WORK REQUIRED:
Convert the records below into a JSON list of strings, with each line as its own string and no blank lines.

Entries on where items appear
[Begin]

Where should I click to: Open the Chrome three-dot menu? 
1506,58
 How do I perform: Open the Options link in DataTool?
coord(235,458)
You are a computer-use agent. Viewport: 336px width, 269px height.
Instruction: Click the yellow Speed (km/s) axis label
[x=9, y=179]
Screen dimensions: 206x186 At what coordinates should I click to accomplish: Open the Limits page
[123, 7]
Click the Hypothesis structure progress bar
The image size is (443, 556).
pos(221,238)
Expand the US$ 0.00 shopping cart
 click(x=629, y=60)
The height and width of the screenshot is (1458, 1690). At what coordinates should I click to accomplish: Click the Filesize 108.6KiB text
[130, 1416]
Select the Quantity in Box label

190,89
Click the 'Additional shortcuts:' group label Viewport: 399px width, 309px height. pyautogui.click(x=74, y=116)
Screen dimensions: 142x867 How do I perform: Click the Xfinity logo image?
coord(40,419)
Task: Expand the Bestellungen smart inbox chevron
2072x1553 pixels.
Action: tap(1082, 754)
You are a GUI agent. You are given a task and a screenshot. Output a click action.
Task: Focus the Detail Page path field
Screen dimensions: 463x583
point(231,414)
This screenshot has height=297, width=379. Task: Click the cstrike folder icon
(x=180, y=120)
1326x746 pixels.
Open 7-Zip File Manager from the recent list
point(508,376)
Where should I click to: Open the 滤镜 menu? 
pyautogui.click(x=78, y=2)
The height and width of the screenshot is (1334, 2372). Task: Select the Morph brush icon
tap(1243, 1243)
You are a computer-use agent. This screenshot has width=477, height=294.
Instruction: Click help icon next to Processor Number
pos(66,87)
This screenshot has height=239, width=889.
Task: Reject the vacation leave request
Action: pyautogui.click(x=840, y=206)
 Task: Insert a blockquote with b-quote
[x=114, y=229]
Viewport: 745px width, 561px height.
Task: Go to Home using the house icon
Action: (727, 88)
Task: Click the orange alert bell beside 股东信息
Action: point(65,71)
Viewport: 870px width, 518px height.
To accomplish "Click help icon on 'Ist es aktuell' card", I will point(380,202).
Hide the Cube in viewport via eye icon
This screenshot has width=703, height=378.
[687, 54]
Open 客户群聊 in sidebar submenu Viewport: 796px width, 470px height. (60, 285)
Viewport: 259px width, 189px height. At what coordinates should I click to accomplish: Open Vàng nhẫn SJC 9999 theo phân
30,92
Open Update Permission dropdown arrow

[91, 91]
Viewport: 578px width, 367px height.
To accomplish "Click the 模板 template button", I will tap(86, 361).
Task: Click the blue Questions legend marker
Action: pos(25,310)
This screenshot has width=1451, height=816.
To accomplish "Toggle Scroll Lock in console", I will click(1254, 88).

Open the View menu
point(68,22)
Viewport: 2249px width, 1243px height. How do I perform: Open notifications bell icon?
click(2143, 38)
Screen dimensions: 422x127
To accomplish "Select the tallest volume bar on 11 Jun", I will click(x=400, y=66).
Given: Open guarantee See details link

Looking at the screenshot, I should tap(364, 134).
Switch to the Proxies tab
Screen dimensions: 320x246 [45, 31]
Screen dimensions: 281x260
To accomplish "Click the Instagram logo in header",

[End]

CORRECT RESPONSE:
[
  "Where should I click to: Open the Chrome three-dot menu? ",
  "1506,58",
  " How do I perform: Open the Options link in DataTool?",
  "coord(235,458)",
  "You are a computer-use agent. Viewport: 336px width, 269px height.",
  "Instruction: Click the yellow Speed (km/s) axis label",
  "[x=9, y=179]",
  "Screen dimensions: 206x186 At what coordinates should I click to accomplish: Open the Limits page",
  "[123, 7]",
  "Click the Hypothesis structure progress bar",
  "The image size is (443, 556).",
  "pos(221,238)",
  "Expand the US$ 0.00 shopping cart",
  " click(x=629, y=60)",
  "The height and width of the screenshot is (1458, 1690). At what coordinates should I click to accomplish: Click the Filesize 108.6KiB text",
  "[130, 1416]",
  "Select the Quantity in Box label",
  "190,89",
  "Click the 'Additional shortcuts:' group label Viewport: 399px width, 309px height. pyautogui.click(x=74, y=116)",
  "Screen dimensions: 142x867 How do I perform: Click the Xfinity logo image?",
  "coord(40,419)",
  "Task: Expand the Bestellungen smart inbox chevron",
  "2072x1553 pixels.",
  "Action: tap(1082, 754)",
  "You are a GUI agent. You are given a task and a screenshot. Output a click action.",
  "Task: Focus the Detail Page path field",
  "Screen dimensions: 463x583",
  "point(231,414)",
  "This screenshot has height=297, width=379. Task: Click the cstrike folder icon",
  "(x=180, y=120)",
  "1326x746 pixels.",
  "Open 7-Zip File Manager from the recent list",
  "point(508,376)",
  "Where should I click to: Open the 滤镜 menu? ",
  "pyautogui.click(x=78, y=2)",
  "The height and width of the screenshot is (1334, 2372). Task: Select the Morph brush icon",
  "tap(1243, 1243)",
  "You are a computer-use agent. This screenshot has width=477, height=294.",
  "Instruction: Click help icon next to Processor Number",
  "pos(66,87)",
  "This screenshot has height=239, width=889.",
  "Task: Reject the vacation leave request",
  "Action: pyautogui.click(x=840, y=206)",
  " Task: Insert a blockquote with b-quote",
  "[x=114, y=229]",
  "Viewport: 745px width, 561px height.",
  "Task: Go to Home using the house icon",
  "Action: (727, 88)",
  "Task: Click the orange alert bell beside 股东信息",
  "Action: point(65,71)",
  "Viewport: 870px width, 518px height.",
  "To accomplish \"Click help icon on 'Ist es aktuell' card\", I will point(380,202).",
  "Hide the Cube in viewport via eye icon",
  "This screenshot has width=703, height=378.",
  "[687, 54]",
  "Open 客户群聊 in sidebar submenu Viewport: 796px width, 470px height. (60, 285)",
  "Viewport: 259px width, 189px height. At what coordinates should I click to accomplish: Open Vàng nhẫn SJC 9999 theo phân",
  "30,92",
  "Open Update Permission dropdown arrow",
  "[91, 91]",
  "Viewport: 578px width, 367px height.",
  "To accomplish \"Click the 模板 template button\", I will tap(86, 361).",
  "Task: Click the blue Questions legend marker",
  "Action: pos(25,310)",
  "This screenshot has width=1451, height=816.",
  "To accomplish \"Toggle Scroll Lock in console\", I will click(1254, 88).",
  "Open the View menu",
  "point(68,22)",
  "Viewport: 2249px width, 1243px height. How do I perform: Open notifications bell icon?",
  "click(2143, 38)",
  "Screen dimensions: 422x127",
  "To accomplish \"Select the tallest volume bar on 11 Jun\", I will click(x=400, y=66).",
  "Given: Open guarantee See details link",
  "Looking at the screenshot, I should tap(364, 134).",
  "Switch to the Proxies tab",
  "Screen dimensions: 320x246 [45, 31]",
  "Screen dimensions: 281x260",
  "To accomplish \"Click the Instagram logo in header\","
]